Gungar raked a hand through his thinning white hair and glanced behind me at my packed satchel. “What’s done is done. Emory Growley is now the frost queen’s concern. Not ours. Not yours. Are you ready for this mission?”
The mission. I suspected Gungar was sending me with the hope that I didn’t return. I might’ve been the favorite of the queen—and many students—but Gungar still ran this academy, was still the ArchHistorian, and that meant he had the power to send me on assignments.
“We’re getting more and more reports of this white wolf stalking the Glacier Mountains. A wolf like no one has ever seen before. Huge with fangs as big as my fingers, standing near as tall as a fully grown man.”
I waved away his words. “Yes, yes I’ve been briefed. Though I’m not sure why you’re sending a historian to trek after this creature and not a hunter.” I raised a brow.
Gungar shifted on his feet. “Because the queen wants him in her custody.”
Just another obsession of the frost queen’s I didn’t understand.

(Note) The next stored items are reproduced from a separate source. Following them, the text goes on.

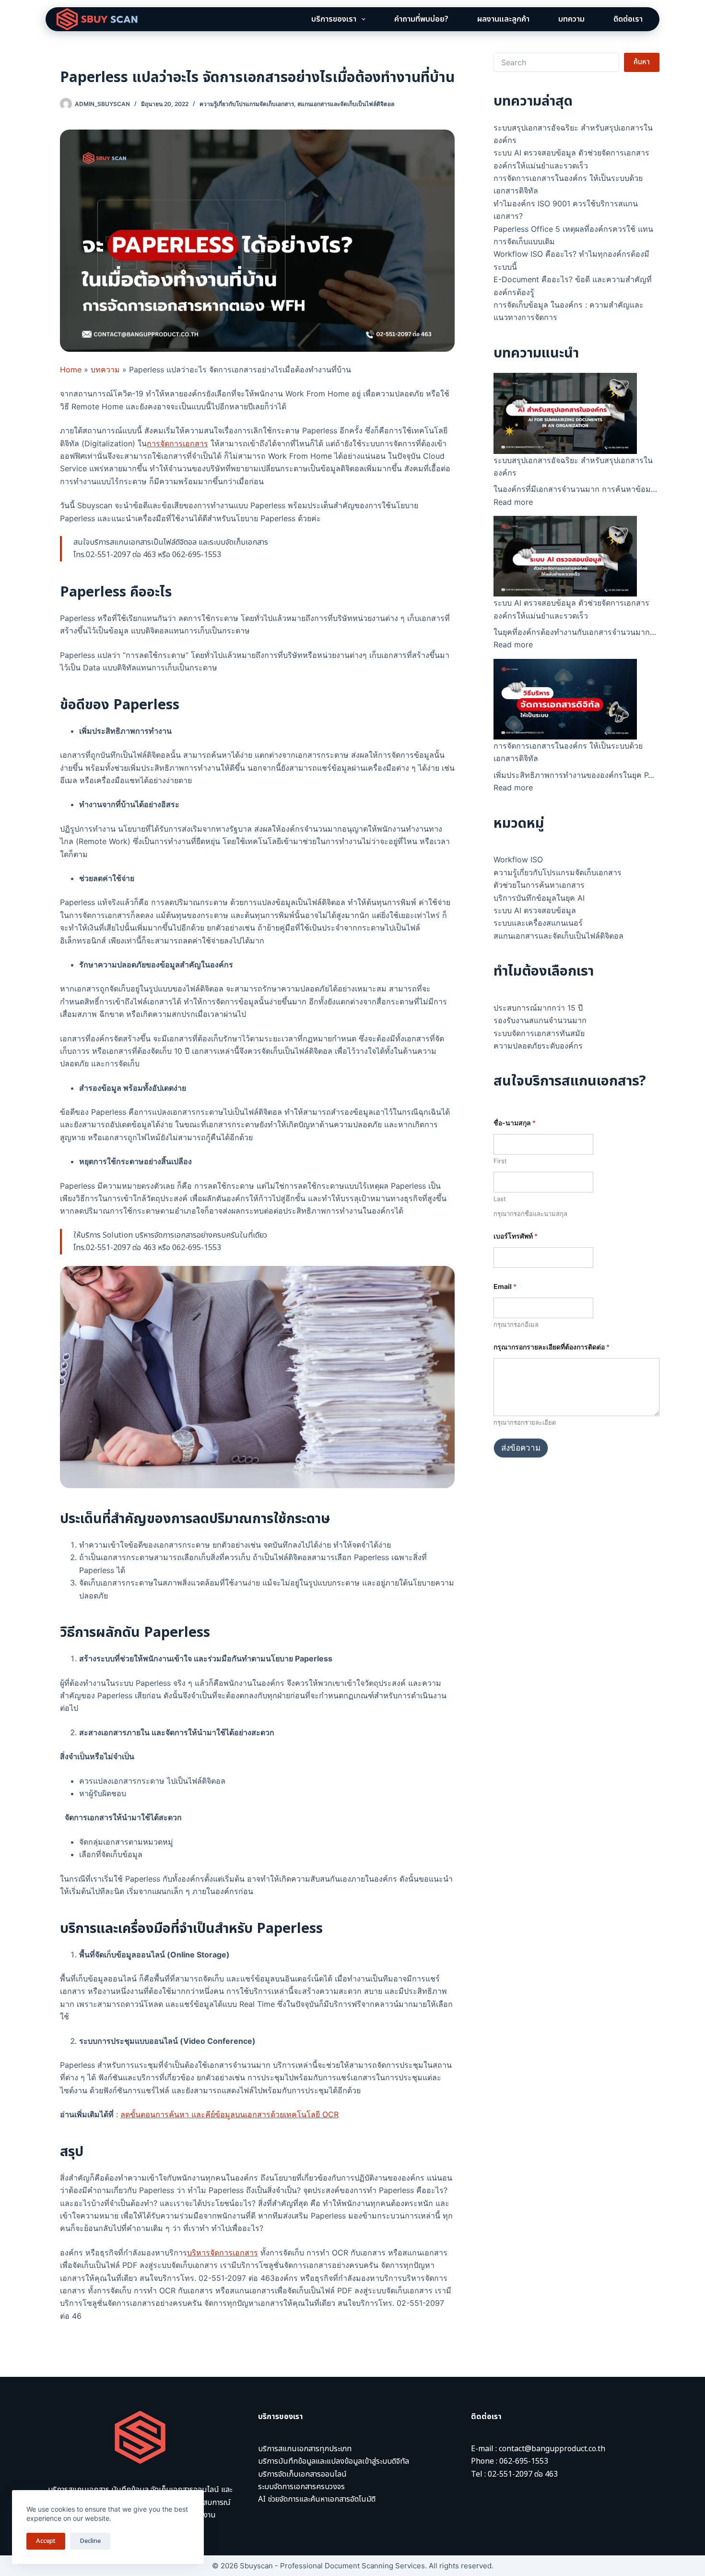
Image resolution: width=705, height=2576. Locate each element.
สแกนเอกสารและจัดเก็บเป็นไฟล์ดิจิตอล (345, 103)
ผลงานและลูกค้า (503, 19)
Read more (513, 502)
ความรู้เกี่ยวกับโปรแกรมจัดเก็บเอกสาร (247, 103)
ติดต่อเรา (628, 19)
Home (71, 369)
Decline (90, 2541)
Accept (46, 2541)
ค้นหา (642, 62)
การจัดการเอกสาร (177, 443)
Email (505, 1286)
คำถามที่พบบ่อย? (421, 19)
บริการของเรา (333, 19)
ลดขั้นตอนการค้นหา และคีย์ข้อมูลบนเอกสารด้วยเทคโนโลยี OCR (229, 2114)
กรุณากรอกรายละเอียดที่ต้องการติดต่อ (552, 1347)
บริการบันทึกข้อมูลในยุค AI (539, 898)
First (500, 1161)
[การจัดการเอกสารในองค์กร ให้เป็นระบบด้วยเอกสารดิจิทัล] (565, 699)
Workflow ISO (518, 859)
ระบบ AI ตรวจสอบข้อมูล (535, 910)
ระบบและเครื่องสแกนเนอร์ (538, 923)
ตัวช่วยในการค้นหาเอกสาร (539, 885)
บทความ (571, 19)
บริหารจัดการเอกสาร (222, 2252)
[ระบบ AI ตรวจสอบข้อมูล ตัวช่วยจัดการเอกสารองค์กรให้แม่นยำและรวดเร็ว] (565, 556)
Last (500, 1199)
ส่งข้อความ (520, 1448)
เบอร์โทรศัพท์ (516, 1236)
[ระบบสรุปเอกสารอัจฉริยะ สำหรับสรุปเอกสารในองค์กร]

She cared far more about this wolf than she should have.
“We need someone who can analyze the creature,” Gungar was saying, “tell us how it evolved, where it might have come from. Not just some brute who will barge in and kill it. We need some answers about this thing. It’s terrorizing small villages on the outskirts of the mountains. It’s eating livestock. We’re worried the villagers are next.”
I shuddered at that and swept my arms around the room. “Well, as you can see, I was on my way out before you barged in. Hastings is taking over my class until I return.”